Look through the data that follows and copy each line with the string "Privacy".

Stored data
· · ·
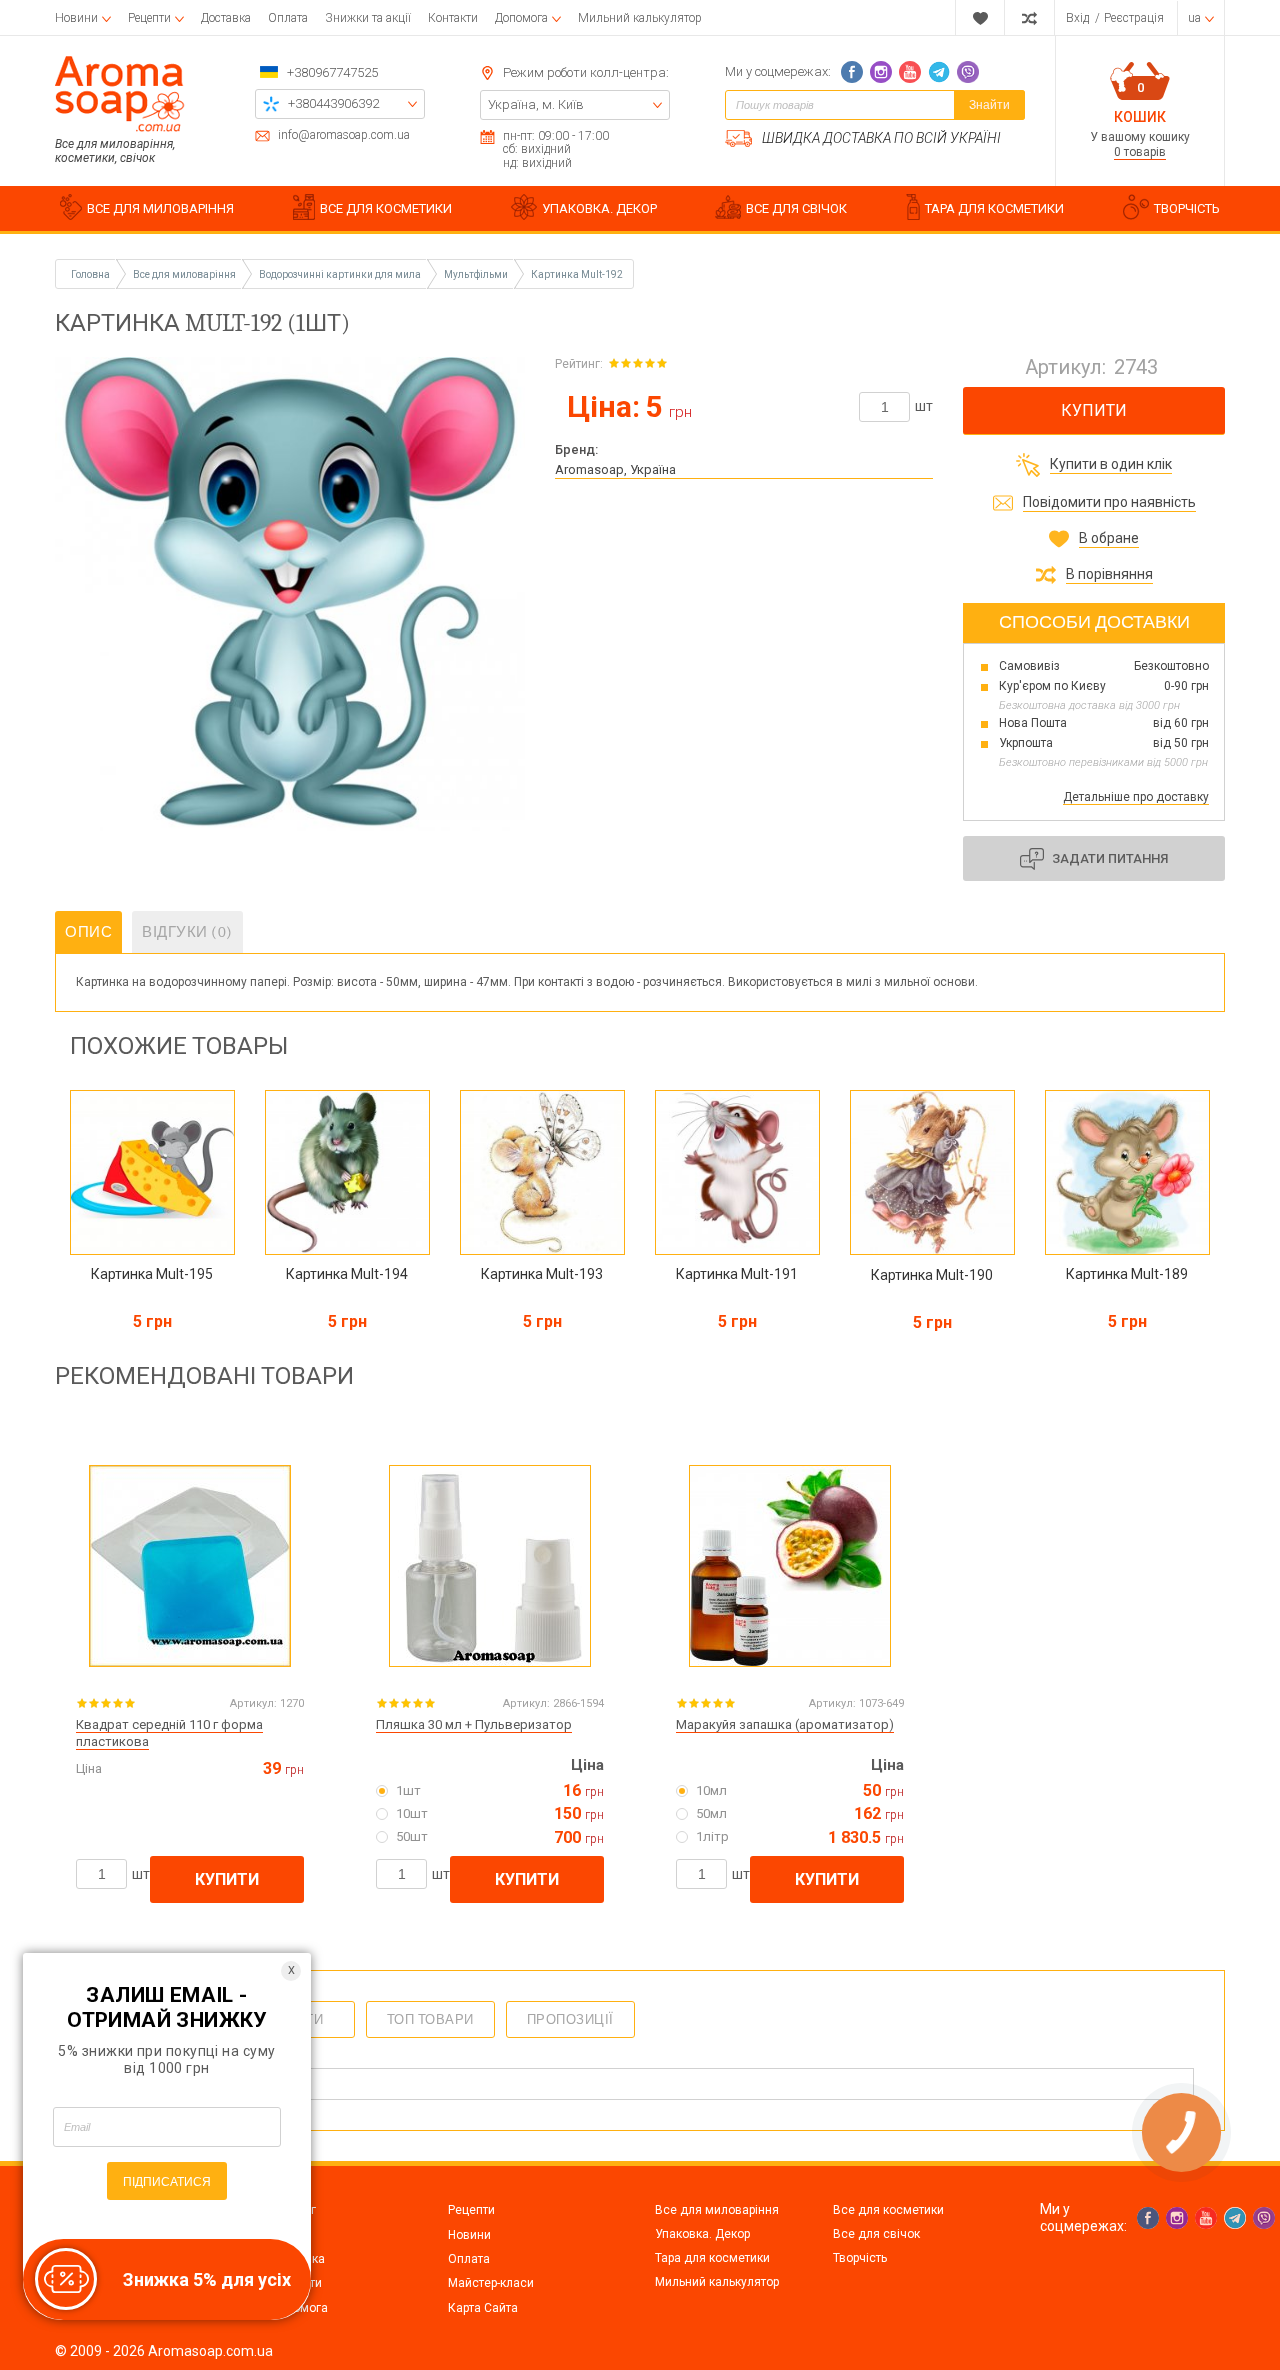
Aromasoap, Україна (615, 469)
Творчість (860, 2258)
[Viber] (968, 72)
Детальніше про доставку (1136, 797)
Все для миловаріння (717, 2210)
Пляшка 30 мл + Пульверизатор (474, 1724)
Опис (88, 932)
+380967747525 (332, 72)
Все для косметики (888, 2210)
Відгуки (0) (187, 932)
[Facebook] (852, 72)
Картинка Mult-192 (577, 274)
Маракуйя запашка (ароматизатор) (785, 1724)
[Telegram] (939, 72)
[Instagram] (881, 72)
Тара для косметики (712, 2258)
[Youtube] (910, 72)
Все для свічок (876, 2234)
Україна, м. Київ (536, 104)
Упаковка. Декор (702, 2234)
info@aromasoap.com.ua (344, 135)
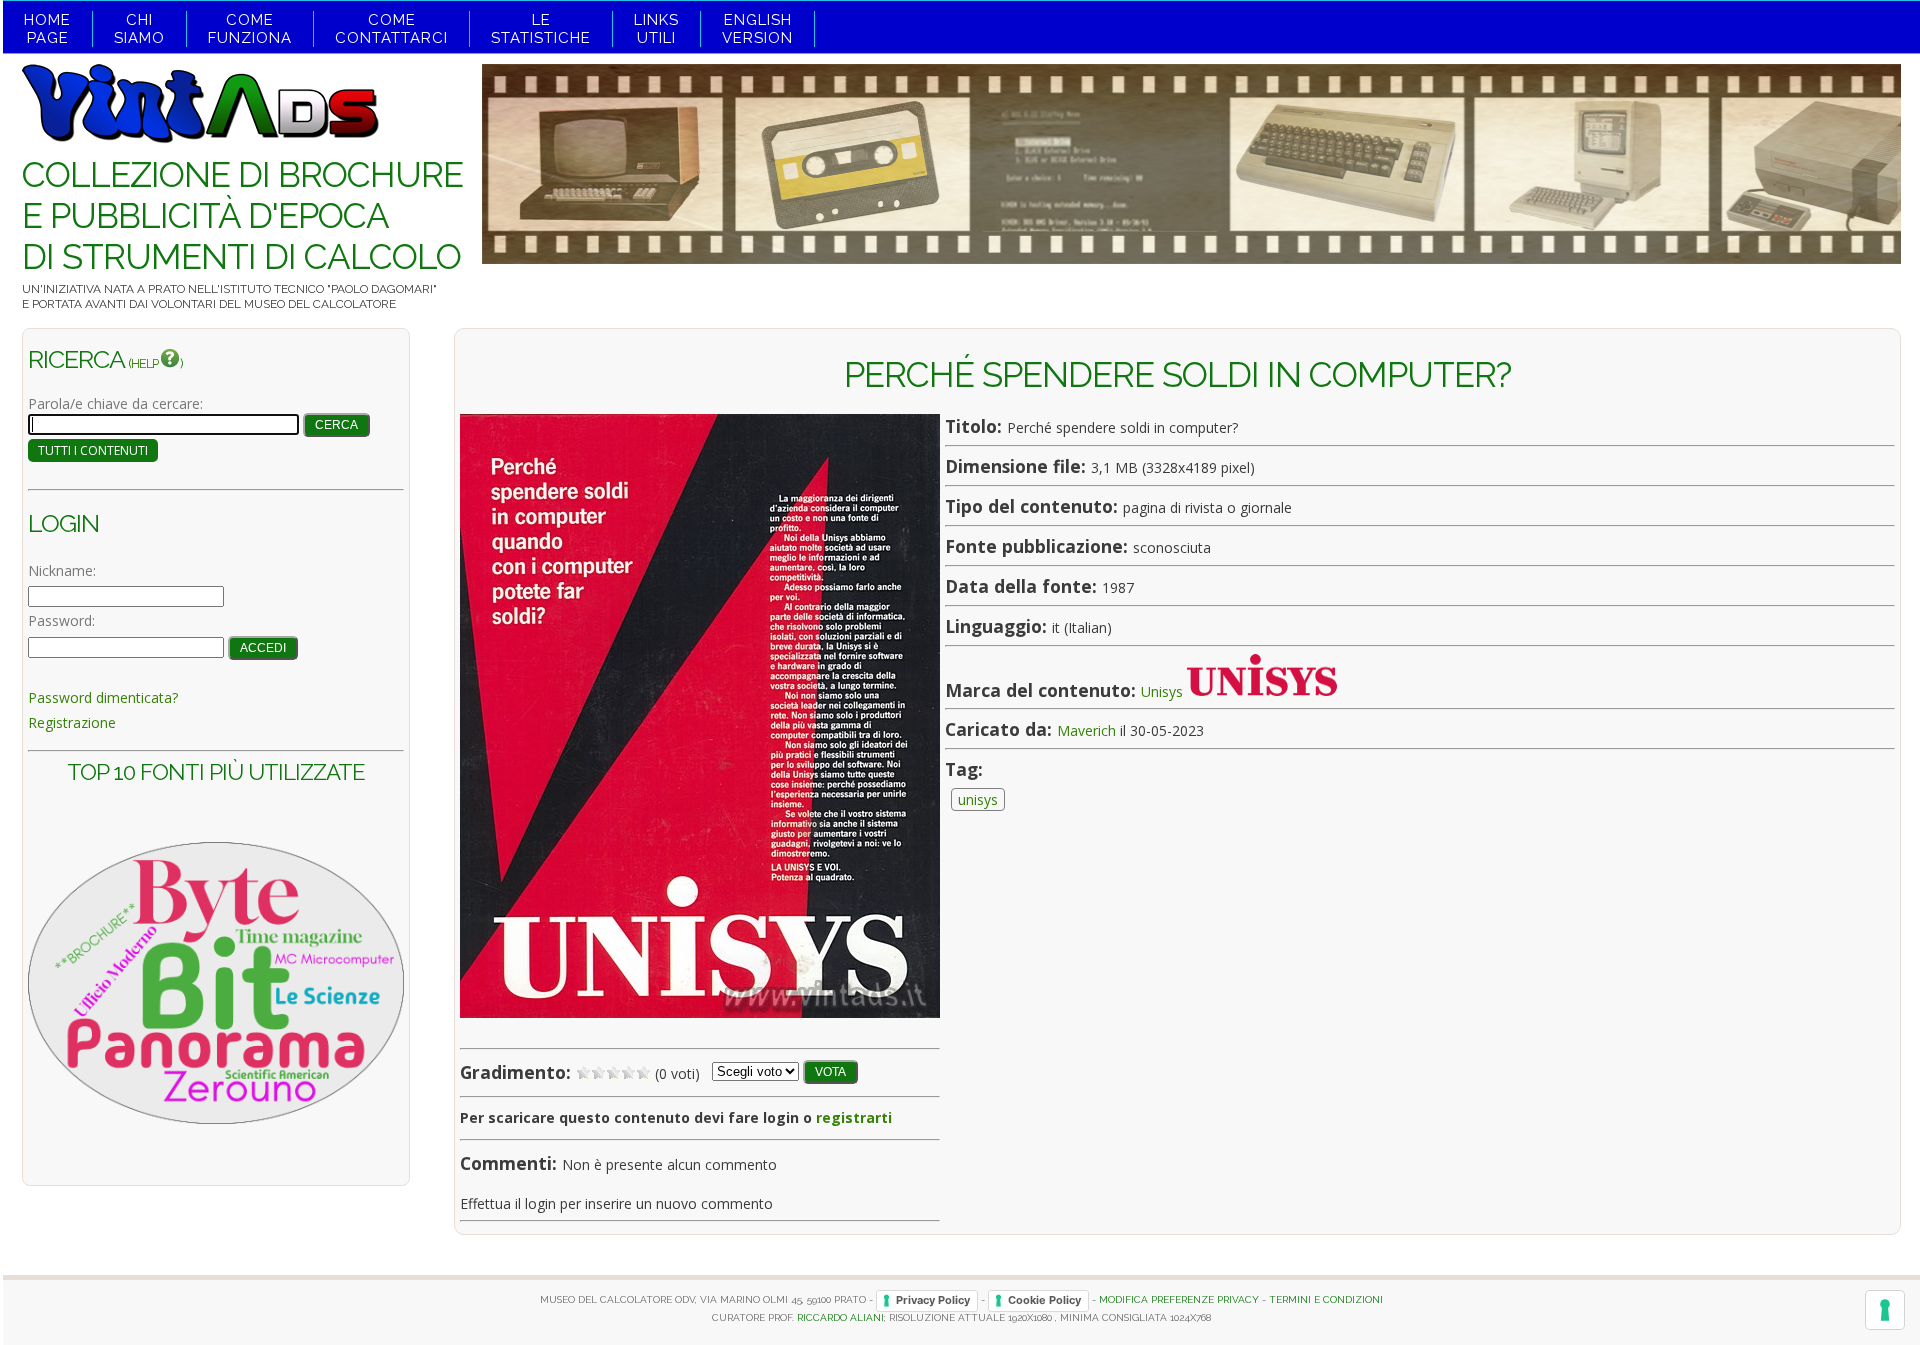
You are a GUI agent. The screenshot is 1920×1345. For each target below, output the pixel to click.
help (145, 363)
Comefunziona (250, 29)
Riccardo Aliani (840, 1317)
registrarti (854, 1117)
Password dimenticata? (103, 697)
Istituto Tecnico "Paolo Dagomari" (328, 289)
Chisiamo (139, 29)
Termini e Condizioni (1326, 1299)
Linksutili (656, 29)
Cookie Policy (1044, 1300)
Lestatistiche (541, 29)
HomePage (47, 29)
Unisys (1162, 690)
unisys (978, 799)
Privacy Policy (933, 1300)
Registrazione (72, 722)
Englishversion (757, 29)
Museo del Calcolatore (320, 304)
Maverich (1086, 730)
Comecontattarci (391, 29)
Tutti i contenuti (93, 450)
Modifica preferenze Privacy (1179, 1299)
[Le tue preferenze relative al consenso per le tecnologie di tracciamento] (1885, 1310)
· · ·
Output below:
Privacy Policy (933, 1300)
Modifica preferenze Privacy (1179, 1299)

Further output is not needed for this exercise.